İnsanoğlunun gitgide birer algoritmaya indirgendiği, en mahrem duygu ve düşüncelerinin deneyler sayesinde gözlenebildiği bir çağdayız. Bellek, teknoloji, hatıralar ile tüm bunların sanatla olan ilişkisi üzerinde durmaya değer olgular. Tam da bu noktada Los Angeles’ta yaşayan yeni medya sanatçısı, tasarımcı ve yönetmen Refik Anadol’un, Pilevneli Gallery’deki ikinci kişisel sergisi “Eriyen Hatıralar’” ufkumuzu açmakla kalmıyor, geleceğe yönelik farklı bakış açılarını da mümkün kılıyor.
Sanatçı, Kaliforniya Üniversitesi bünyesindeki nöroloji laboratuvarı Neuroscape’te, insan beyni ile bilinç arasındaki süreçleri ölçümleyen veri sensörü ‘elektroansefalografi’ makinesi aracılığıyla toplanan verileri algoritmalara dönüştürmüş. Galeri alanında üç kata yayılan sergide tüm bu görsel anılar, üç boyutlu tuvaller, heykeller, dev boyutta LED ekran, ışık ve projeksiyon eşliğinde deneyimleniyor.

Yeni medya ve ileri teknolojinin olanaklarıyla anıları etkileyici görsellere dönüştüren Anadol’la konuştuk.

Refik Anadol

 

-“Eriyen Hatıralar” Pilevneli Gallery’deki ikinci kişisel serginiz. Bu defa kavramsal temayı nasıl açıklarsınız?

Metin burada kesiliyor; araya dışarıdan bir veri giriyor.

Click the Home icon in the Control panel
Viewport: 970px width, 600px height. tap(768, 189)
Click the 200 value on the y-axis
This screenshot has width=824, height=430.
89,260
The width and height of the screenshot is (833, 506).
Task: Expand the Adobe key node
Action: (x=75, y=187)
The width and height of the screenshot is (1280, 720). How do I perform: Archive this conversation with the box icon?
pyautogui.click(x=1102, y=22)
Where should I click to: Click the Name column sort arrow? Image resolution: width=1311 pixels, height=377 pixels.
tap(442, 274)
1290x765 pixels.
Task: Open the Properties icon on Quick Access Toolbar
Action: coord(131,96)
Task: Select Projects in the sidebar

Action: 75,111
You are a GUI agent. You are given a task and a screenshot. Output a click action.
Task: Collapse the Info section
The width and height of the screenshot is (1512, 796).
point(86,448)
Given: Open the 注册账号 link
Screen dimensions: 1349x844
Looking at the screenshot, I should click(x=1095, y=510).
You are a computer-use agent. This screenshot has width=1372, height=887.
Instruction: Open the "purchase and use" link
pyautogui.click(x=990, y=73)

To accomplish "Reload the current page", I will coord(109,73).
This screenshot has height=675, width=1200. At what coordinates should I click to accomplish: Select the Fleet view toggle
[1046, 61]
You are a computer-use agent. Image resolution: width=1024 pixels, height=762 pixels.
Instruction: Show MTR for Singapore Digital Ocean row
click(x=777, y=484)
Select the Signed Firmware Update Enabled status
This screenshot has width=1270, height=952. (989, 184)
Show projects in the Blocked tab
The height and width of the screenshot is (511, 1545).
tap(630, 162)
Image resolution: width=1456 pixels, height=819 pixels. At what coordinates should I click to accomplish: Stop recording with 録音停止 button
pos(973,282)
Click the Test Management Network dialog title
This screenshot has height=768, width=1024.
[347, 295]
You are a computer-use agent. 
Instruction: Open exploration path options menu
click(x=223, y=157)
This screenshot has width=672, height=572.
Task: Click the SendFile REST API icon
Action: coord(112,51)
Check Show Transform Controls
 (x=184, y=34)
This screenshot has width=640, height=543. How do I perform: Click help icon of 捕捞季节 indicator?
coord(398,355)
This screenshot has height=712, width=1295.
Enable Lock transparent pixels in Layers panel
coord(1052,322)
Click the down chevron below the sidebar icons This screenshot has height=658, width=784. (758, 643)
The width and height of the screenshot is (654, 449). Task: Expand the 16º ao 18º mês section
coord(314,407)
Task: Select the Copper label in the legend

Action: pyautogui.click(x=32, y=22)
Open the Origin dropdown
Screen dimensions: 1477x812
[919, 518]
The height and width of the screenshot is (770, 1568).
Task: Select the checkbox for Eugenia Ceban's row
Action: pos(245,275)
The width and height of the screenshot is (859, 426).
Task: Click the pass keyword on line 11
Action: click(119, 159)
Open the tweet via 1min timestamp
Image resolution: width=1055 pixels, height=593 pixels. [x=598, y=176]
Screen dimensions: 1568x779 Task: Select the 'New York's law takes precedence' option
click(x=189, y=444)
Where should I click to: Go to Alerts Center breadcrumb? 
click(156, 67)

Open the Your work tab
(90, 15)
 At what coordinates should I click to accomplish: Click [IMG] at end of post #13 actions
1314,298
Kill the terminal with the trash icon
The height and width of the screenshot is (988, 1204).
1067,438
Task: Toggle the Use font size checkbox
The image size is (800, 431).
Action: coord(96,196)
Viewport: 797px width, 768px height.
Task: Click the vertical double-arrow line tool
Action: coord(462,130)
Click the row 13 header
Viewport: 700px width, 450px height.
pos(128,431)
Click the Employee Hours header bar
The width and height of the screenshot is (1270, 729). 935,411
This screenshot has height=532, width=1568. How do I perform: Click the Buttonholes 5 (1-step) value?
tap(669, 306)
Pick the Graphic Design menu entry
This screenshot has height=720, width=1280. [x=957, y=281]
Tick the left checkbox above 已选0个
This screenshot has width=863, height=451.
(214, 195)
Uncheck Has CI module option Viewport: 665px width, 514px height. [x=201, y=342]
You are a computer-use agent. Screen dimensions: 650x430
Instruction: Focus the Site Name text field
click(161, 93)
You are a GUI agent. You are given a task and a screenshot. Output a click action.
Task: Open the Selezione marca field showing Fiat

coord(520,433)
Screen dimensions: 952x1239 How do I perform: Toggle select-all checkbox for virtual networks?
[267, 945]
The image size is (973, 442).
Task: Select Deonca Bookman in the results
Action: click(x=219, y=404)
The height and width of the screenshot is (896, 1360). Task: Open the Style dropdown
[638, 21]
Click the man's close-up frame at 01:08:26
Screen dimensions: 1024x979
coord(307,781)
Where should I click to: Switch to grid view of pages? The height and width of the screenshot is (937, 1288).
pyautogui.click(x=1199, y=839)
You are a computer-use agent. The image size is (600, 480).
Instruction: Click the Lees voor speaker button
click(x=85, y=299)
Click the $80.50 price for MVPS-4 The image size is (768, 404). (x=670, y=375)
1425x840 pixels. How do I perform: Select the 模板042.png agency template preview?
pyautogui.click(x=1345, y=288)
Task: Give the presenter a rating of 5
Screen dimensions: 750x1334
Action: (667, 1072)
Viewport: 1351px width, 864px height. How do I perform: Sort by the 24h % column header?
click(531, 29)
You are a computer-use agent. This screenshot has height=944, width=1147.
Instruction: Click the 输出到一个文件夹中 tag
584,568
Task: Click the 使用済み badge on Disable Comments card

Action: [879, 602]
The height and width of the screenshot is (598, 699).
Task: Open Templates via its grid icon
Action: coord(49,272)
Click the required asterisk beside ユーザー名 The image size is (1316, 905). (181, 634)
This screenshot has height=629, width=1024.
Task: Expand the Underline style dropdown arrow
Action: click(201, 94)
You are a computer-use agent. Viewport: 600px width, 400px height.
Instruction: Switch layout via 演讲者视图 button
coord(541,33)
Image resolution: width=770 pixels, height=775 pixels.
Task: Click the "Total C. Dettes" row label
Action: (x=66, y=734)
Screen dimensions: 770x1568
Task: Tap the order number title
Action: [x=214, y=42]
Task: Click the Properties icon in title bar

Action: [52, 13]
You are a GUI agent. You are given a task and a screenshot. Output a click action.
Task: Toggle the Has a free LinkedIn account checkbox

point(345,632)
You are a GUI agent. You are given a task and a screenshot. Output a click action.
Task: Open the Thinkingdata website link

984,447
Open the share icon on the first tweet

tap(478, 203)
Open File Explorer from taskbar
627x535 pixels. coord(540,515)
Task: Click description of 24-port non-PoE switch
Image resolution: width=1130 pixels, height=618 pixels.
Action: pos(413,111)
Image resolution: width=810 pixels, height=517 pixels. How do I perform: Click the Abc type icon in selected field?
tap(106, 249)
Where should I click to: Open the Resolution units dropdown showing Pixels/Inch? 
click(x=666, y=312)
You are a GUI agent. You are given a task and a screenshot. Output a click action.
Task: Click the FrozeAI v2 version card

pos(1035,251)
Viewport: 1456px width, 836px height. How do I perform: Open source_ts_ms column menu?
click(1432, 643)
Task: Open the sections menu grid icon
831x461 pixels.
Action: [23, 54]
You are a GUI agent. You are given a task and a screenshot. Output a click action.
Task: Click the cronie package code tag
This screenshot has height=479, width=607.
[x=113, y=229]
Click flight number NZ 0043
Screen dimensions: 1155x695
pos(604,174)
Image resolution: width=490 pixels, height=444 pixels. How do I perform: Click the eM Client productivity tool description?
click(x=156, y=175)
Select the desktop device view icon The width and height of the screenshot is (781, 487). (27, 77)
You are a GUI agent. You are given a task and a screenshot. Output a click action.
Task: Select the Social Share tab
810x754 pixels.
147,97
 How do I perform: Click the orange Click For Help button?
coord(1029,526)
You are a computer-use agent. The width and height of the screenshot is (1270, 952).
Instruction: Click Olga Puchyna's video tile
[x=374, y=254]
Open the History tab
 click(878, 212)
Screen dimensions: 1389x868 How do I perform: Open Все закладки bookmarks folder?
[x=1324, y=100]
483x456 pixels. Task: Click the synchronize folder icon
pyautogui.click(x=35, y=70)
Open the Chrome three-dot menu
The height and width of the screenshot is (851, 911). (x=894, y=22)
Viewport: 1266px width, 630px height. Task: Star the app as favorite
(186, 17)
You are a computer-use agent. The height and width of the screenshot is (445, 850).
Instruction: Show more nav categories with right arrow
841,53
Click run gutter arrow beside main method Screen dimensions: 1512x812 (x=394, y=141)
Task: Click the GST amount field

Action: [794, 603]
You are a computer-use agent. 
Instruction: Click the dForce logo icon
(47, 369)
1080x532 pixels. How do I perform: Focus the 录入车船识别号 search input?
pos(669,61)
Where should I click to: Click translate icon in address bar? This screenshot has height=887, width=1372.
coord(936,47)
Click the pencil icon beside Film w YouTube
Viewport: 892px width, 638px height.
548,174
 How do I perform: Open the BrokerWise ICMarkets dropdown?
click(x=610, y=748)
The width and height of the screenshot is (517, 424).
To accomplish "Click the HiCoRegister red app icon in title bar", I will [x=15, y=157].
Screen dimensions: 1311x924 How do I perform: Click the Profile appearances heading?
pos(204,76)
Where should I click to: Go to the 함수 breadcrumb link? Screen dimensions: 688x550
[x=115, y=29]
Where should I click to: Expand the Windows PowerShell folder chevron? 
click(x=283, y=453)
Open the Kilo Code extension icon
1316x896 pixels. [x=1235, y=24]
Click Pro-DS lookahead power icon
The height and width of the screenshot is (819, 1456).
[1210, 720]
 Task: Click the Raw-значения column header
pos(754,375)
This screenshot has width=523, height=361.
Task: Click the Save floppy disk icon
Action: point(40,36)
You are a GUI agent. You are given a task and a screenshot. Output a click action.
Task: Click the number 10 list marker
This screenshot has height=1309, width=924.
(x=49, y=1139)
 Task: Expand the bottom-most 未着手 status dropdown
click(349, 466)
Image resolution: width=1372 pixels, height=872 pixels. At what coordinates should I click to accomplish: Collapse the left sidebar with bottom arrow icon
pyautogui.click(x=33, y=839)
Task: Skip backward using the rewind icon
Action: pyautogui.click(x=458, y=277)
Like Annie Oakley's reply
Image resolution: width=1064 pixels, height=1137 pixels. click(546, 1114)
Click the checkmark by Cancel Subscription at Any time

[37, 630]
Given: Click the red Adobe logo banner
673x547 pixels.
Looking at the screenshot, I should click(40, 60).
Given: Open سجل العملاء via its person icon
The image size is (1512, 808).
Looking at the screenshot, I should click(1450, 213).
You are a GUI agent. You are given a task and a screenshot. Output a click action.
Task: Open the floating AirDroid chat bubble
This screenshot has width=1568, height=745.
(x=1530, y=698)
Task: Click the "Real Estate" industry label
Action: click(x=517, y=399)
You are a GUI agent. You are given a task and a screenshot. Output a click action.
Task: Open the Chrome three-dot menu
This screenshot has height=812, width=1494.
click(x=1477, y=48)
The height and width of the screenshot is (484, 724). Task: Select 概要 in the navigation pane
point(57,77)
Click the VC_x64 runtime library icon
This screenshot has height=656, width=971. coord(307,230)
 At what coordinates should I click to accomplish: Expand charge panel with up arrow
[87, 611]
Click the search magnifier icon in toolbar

Kavramsal tema ilk olarak geçtiğimiz yıl Google Sanatçılar ve Makine Zekası ile çalışırken aklıma geldi. Bir makinenin öğrenebilme hızı ve muhtemelen geliştireceği daha çok katmanlı zeka labirentlerine karşı bize ait olan en içsel verinin yani hatıraların ne demek olduğunu düşünmeye derinden başlamıştım. Sonrasında Kaliforniya Üniversitesi içerisindeki akademik pozisyonum ilerledikçe birçok değerli akademisyen ve bilim adamı ile tanıştım. Bunlardan biri de Prof. Dr. Adam Gazzaley. Kendisi depresyona ilaç olarak oyun yazabilen, sinirbilim dalında teknoloji ile muazzam buluşlara sahip birisi. Kendisinin yardımıyla belki de dünyanın en gelişmiş beyin sensörlerinden birine sahip oldum. Stüdyomuzda son bir yıldır bu sensör ile birçok deney yapıyoruz. Ve son olarak yine Kaliforniya Üniversitesi ortak araştırma havuzundan anonim hatıra deneyleri ve beyin sensörlerini verisinde ulaşınca proje hayata geçti.

 

-Serginin ismini gördüğümde aklıma Blade Runner’da (1982) geçen şu replik geldi: “Bütün bu anlar, zaman içinde yitip gidecek… Tıpkı yağmurdaki gözyaşları gibi”… Konu hakkında ne düşünüyorsunuz?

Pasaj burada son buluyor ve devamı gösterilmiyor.